How to get rid of aphids
Homemade insect spray with castille soap
You will need:
- A spray bottle
- Castille soap
1. Mix Castille soap and water in your spray bottle, using approximately one part soap to two parts water. You want it strong enough to form a sticky liquid that will coat the aphids, but don't use undiluted soap.
2. Shake well and let rest for about half an hour. Spray the mixture thickly all over the affected buds and shoots, taking care to cover all the aphids. Do this on a dry day: if it's raining, the treatment won't work.
3. Reapply every few days until the aphids are gone.

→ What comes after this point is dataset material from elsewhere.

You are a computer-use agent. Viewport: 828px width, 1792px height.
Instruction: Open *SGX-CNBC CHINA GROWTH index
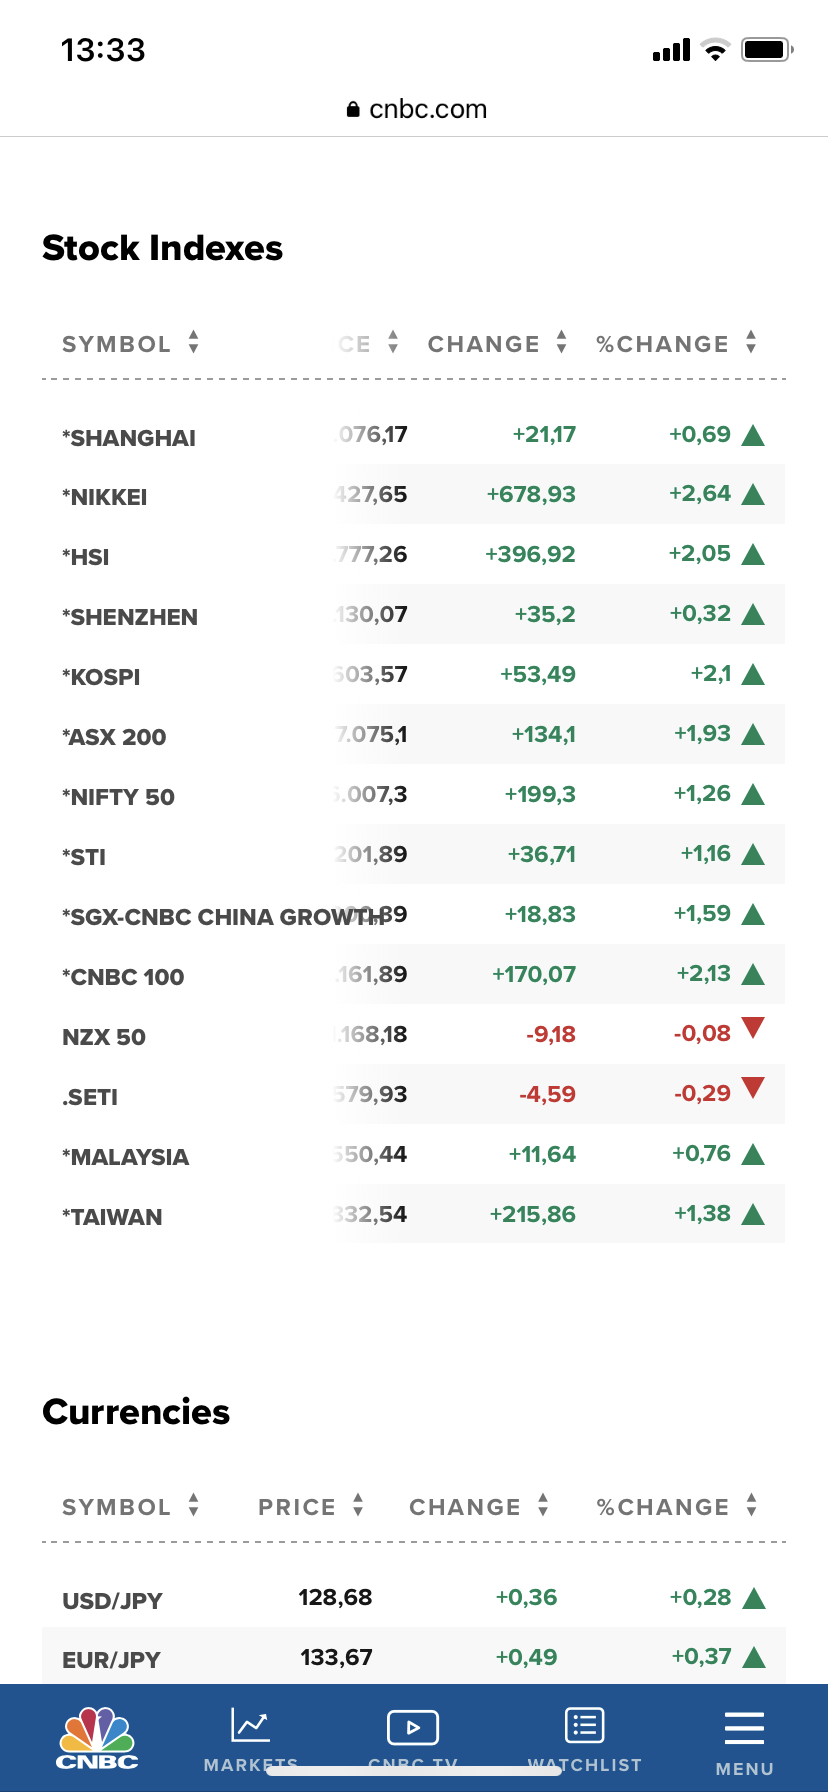220,917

Top tip: You can also use washing up liquid, but we've found that nothing works as well as genuine Castille (try Dr Bronner's). Always use the unscented version to avoid damaging your plants.
Wash them away from affected leaves
Ideal if the infestation is mild, simply set the plant in the sink and use a strong blast of water to drown and wash the aphids down the plug hole. You can also use your hand (or gloved hand) to knock them off.
Use insecticidal soap on the plant's leaves
There's a ton of different insecticidal soaps to choose from that are sure to help get rid of these little blighters. We recommend a soap free of perfumes and additives which could harm plants, especially those who are having a hard time of it.
Make a weak mixture with water and use a spray bottle to spritz your plant, making sure not to forget to cover the undersides of the leaves.
Apply neem oil on the houseplant
Neem oil is a secret weapon in the fight against most plant pests and it works as an insecticide as well as a fungicide. Its systemic benefits make it extra special because the plant's roots absorbs the oil so when a new insect tries to invade your plant they'll be ingesting deadly neem. It'll also protect against a lot of other pests, such as mealybugs.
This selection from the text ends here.